--- START ---

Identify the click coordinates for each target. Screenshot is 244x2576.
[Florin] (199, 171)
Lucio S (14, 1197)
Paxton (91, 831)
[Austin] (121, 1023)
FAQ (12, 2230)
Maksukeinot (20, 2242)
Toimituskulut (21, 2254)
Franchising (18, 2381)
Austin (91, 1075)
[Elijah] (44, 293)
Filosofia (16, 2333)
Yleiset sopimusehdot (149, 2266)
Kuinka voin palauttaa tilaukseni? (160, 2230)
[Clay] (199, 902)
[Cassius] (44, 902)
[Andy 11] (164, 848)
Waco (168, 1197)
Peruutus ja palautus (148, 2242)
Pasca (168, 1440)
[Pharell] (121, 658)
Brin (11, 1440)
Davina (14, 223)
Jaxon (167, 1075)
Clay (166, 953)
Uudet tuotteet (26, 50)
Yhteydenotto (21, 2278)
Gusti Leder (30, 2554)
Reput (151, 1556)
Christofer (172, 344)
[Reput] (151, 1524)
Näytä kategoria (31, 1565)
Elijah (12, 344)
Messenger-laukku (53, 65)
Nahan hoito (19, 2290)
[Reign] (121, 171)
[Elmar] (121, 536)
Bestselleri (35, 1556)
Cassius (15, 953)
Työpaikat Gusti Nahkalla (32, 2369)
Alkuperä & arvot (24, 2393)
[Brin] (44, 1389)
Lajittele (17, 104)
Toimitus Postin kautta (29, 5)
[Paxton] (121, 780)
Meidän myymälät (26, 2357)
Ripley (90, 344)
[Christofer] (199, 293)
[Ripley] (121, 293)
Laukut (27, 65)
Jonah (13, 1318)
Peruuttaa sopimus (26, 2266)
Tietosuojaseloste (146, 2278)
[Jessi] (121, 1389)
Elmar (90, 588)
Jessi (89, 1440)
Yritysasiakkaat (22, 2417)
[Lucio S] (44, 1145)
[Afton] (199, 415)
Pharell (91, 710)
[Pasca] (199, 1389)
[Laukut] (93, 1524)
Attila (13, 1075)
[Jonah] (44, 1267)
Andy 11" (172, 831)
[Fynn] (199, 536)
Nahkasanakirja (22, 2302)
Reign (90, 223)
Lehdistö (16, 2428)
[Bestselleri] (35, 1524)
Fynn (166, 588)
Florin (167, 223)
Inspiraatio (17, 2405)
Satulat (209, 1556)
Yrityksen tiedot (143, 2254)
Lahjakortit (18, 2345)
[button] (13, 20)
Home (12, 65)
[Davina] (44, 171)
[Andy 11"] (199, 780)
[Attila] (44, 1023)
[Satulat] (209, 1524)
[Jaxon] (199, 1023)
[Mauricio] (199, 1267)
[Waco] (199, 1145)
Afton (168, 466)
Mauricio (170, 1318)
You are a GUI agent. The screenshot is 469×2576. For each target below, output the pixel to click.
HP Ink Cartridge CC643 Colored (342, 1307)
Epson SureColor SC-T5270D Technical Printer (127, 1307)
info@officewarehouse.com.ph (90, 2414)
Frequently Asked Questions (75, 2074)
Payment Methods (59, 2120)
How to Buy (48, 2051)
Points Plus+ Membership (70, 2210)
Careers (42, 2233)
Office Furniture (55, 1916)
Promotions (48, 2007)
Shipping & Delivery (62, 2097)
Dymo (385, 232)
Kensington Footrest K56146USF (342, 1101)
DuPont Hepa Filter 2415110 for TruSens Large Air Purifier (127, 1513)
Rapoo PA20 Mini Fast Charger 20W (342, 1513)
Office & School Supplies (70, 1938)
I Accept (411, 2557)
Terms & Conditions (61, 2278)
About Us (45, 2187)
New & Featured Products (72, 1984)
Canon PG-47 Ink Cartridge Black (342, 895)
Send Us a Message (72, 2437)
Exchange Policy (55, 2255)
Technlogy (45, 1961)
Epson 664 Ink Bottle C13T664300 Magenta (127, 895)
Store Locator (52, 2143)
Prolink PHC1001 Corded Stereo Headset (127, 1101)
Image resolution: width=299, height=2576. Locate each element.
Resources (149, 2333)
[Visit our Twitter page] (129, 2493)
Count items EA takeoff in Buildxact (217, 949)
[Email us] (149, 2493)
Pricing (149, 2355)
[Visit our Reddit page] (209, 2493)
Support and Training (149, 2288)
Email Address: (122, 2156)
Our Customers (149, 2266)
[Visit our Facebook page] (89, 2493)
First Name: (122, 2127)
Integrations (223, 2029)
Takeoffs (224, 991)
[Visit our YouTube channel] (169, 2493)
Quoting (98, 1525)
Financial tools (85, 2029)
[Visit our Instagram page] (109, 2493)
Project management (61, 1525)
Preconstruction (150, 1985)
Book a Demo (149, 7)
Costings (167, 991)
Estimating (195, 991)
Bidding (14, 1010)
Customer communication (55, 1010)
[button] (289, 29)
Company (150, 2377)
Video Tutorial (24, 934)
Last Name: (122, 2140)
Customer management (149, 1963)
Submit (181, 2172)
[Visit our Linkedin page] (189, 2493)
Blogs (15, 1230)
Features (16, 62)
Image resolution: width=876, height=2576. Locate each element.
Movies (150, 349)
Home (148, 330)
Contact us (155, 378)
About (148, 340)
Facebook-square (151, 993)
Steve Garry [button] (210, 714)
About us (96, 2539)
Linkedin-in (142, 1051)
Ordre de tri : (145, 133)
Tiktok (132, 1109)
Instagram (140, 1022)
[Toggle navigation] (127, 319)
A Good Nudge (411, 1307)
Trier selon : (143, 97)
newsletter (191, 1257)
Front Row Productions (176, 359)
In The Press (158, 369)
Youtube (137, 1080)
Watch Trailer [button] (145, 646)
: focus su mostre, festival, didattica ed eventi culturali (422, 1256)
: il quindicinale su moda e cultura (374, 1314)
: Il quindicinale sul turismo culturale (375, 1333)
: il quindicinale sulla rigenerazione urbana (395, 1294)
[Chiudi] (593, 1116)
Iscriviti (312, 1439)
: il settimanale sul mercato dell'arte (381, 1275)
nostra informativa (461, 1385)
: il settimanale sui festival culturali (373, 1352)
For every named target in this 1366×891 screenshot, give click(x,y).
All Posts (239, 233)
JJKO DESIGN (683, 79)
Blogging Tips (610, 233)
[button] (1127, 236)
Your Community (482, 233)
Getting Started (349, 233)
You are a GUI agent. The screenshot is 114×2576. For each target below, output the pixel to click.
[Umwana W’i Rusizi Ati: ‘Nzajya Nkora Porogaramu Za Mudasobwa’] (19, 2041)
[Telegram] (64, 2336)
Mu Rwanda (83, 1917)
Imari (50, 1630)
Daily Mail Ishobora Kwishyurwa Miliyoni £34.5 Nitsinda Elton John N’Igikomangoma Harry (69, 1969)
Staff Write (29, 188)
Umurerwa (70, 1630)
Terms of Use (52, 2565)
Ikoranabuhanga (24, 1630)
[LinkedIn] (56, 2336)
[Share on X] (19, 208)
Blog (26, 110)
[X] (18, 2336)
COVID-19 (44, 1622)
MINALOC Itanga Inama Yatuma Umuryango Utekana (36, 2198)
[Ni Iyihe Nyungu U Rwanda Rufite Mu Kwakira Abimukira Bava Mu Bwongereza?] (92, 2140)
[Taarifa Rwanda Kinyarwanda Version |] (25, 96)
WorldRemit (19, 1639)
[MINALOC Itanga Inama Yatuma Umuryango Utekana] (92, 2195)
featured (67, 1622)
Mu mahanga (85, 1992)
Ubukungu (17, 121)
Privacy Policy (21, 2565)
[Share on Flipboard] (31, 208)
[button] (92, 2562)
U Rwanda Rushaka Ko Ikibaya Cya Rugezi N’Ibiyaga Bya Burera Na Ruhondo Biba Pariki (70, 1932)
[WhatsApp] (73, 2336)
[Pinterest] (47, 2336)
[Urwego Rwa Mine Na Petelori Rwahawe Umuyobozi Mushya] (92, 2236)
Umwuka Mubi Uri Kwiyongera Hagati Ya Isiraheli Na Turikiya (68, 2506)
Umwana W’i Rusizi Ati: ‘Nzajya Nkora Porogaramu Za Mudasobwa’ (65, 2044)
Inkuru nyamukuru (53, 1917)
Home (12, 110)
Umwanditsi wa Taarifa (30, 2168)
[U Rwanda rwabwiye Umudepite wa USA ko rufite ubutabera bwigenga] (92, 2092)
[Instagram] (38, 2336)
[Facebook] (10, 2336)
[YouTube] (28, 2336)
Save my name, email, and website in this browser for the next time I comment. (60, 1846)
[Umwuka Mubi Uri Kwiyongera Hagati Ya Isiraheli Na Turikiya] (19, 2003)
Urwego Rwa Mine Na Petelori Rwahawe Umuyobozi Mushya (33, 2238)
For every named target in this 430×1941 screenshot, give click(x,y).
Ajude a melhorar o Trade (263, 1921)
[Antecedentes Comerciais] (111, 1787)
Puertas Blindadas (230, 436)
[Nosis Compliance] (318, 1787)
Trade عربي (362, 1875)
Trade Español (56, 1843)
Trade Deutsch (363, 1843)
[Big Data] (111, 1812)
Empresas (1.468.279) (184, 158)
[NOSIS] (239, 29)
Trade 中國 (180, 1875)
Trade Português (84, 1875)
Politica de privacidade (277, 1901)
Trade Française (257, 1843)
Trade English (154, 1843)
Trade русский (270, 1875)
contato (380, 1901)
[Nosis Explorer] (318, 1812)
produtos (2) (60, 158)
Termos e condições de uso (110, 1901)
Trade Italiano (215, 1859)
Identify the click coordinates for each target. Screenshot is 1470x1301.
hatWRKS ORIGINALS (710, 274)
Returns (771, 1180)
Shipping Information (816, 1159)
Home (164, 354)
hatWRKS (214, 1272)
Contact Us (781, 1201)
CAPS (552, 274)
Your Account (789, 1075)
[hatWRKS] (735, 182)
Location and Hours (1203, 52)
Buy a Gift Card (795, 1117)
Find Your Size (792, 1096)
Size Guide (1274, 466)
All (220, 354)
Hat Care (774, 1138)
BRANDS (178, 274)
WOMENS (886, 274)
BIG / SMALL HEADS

--- END ---

**The task**
All lines above from the line with "Florin (167, 223)" through the line with "Exchange Policy (55, 2255)", both included, are to be set down exactly, with nothing else.

**Answer box**
Florin (167, 223)
Inspiraatio (17, 2405)
Satulat (209, 1556)
Yrityksen tiedot (143, 2254)
Lahjakortit (18, 2345)
[button] (13, 20)
Home (12, 65)
[Davina] (44, 171)
[Andy 11"] (199, 780)
[Attila] (44, 1023)
[Satulat] (209, 1524)
[Jaxon] (199, 1023)
[Mauricio] (199, 1267)
[Waco] (199, 1145)
Afton (168, 466)
Mauricio (170, 1318)
You are a GUI agent. The screenshot is 469×2576. For each target below, output the pixel to click.
HP Ink Cartridge CC643 Colored (342, 1307)
Epson SureColor SC-T5270D Technical Printer (127, 1307)
info@officewarehouse.com.ph (90, 2414)
Frequently Asked Questions (75, 2074)
Payment Methods (59, 2120)
How to Buy (48, 2051)
Points Plus+ Membership (70, 2210)
Careers (42, 2233)
Office Furniture (55, 1916)
Promotions (48, 2007)
Shipping & Delivery (62, 2097)
Dymo (385, 232)
Kensington Footrest K56146USF (342, 1101)
DuPont Hepa Filter 2415110 for TruSens Large Air Purifier (127, 1513)
Rapoo PA20 Mini Fast Charger 20W (342, 1513)
Office & School Supplies (70, 1938)
I Accept (411, 2557)
Terms & Conditions (61, 2278)
About Us (45, 2187)
New & Featured Products (72, 1984)
Canon PG-47 Ink Cartridge Black (342, 895)
Send Us a Message (72, 2437)
Exchange Policy (55, 2255)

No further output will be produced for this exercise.